L'homme
orchestre est le fruit de la politique chère à Pixar de proposer à
de jeunes talents, présents en interne, de s'essayer à des histoires
inédites et technologies nouvelles. Rien d'étonnant, dès lors, à voir Mark
Andrews et Andrew Jimenez, venus tout droit des (Les) Indestructibles,
se lancer dans l'écriture d'un court-métrage. L'idée première est ainsi de
mêler, avec légèreté et humour, compétition et musique. Deux hommes
orchestres s'opposent donc, dans le seul but de séduire l'unique auditoire
disponible (en la personne d'une petite fille) et capter accessoirement une
récompense, si mince soit-elle (une pièce de monnaie). Le duel est bien sûr
l'occasion de faire s'affronter deux styles de musiques différents, l'un
basé sur les percussions, l'autre, sur les instruments à vents. La chute
est, quant à elle, logiquement dédiée à l'humour.
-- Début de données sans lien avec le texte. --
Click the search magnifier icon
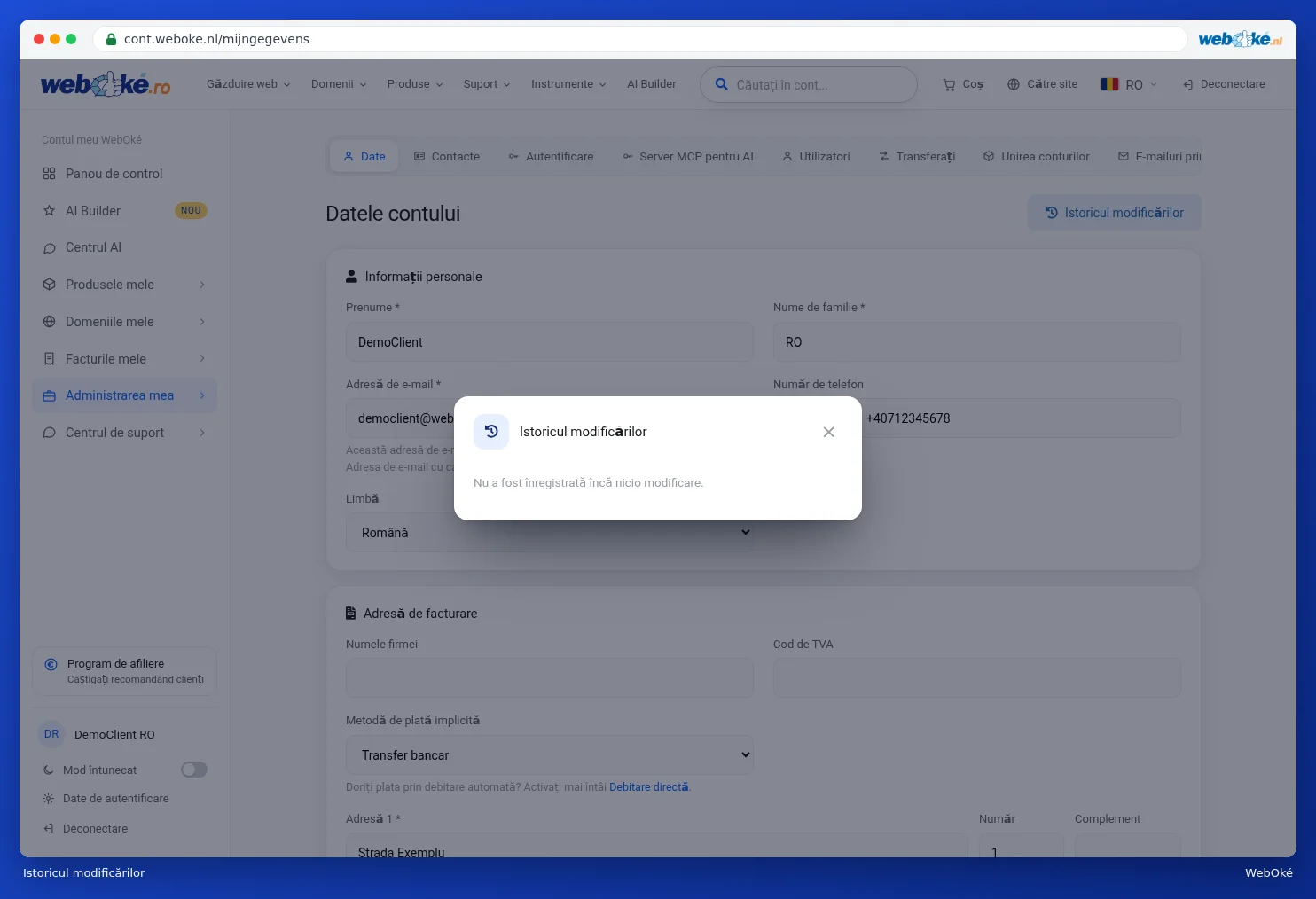This screenshot has height=899, width=1316. [x=722, y=85]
La réalisation du cartoon, d'une durée totale de seulement quatre minutes,
s'est étalée sur une année alors même que le long-métrages Les
Indestructibles a pris, lui, quatre ans pour arriver sur les
écrans ! Les efforts ne sont, à l'évidence, pas restés vains. Le résultat
obtenu est, il est vrai, tout simplement époustouflant. La technique
d'animation est, en effet, irréprochable tant les textures, visages et
expressions sont proches de la perfection. Les décors ne sont d'ailleurs pas
en reste et restituent une ambiance de Renaissance italienne
particulièrement réussie. A n'en pas douter, L'homme orchestre
a servi de ban d'essai à la réalisation d'un long-métrage prenant assise sur
l'atmosphère d'un lieu connu, à l' exemple de la Route 66 pour Cars, Quatres
Roues et de Paris pour
Ratatouille.
L'homme orchestre est un énième petit bijou de Pixar.